Rest into your self. Rest into God’s love and goodness for you.
Breathe in deep and settle into your self.
You don’t have to do what the world expects.
We get so caught up chasing imaginary rules of acceptance, not success, but acceptance.
What do I have to do to be accepted? Finish school, get a certain type of job, stay within the norm, be with a certain type of person, avoid other types of people, talk about the weather, not make anyone around me uncomfortable…
Acceptance is the great carrot of society, with ostracism and shame its big stick.
We are moulded from young to conform for acceptance, and any wandering from the safe space is immediately met with shame and ostracism.

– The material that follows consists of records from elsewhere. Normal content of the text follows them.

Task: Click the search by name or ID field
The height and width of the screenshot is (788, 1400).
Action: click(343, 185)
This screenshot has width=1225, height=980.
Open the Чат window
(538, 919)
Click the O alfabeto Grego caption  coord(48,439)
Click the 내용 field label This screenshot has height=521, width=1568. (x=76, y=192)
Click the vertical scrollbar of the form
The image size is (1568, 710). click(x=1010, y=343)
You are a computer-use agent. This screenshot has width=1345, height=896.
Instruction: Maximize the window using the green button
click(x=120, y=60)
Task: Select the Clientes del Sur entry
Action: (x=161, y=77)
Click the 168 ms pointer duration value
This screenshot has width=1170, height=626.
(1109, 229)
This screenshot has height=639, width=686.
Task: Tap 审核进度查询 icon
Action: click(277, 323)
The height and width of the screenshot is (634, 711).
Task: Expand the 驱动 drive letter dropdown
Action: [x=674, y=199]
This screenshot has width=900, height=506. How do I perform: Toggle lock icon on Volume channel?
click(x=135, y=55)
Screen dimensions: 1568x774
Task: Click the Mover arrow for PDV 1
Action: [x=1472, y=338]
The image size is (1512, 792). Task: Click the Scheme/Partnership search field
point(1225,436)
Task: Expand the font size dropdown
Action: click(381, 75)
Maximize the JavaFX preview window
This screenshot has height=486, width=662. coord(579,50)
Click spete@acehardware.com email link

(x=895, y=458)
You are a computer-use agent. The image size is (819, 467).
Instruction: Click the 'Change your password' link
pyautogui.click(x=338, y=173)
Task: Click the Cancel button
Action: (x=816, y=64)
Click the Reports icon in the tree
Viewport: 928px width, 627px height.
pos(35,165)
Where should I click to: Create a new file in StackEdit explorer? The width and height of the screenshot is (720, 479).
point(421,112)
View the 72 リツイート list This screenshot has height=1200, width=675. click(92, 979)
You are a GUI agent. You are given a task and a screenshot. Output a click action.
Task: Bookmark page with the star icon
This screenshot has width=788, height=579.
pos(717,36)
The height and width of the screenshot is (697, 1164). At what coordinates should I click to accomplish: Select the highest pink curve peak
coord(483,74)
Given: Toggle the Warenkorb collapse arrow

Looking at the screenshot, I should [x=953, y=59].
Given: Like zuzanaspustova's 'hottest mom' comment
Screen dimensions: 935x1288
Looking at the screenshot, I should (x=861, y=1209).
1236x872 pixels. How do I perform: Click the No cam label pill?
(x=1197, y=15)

One of our deepest needs is the acceptance and celebration of others… belonging.
Shame is the very antithesis of our deepest need. It is in a word our kryptonite.
I have had my fair share of encounters with shame through out my life.
It almost feels like we are old buddies who do quite well at keeping in touch and making plans to be part of each others lives.
I am by nature a curious specimen. I am an ENFP in the MBTI, a magician/catalyst archetype, who is on a relentless search for hidden mystery and the meaning of existence.
This curiosity has lead me to the rainbow-unicorn heights of intimacy, revelation, and thankfulness.
Yet also many a concert with the excruciating depths of disappointment, rejection, and self-doubt that make life such an unpredictable experience.
I have a delusional need for certainty that has seen me write many sure-fire plans of how my life should be and how it was all going to look.
These self-proclaimed rules (and I’m sure many projections from others) of what I had to accomplish in order to accept myself would burden me down with anxiety and yip, my friend shame, whenever I couldn’t live up to my ‘potential.’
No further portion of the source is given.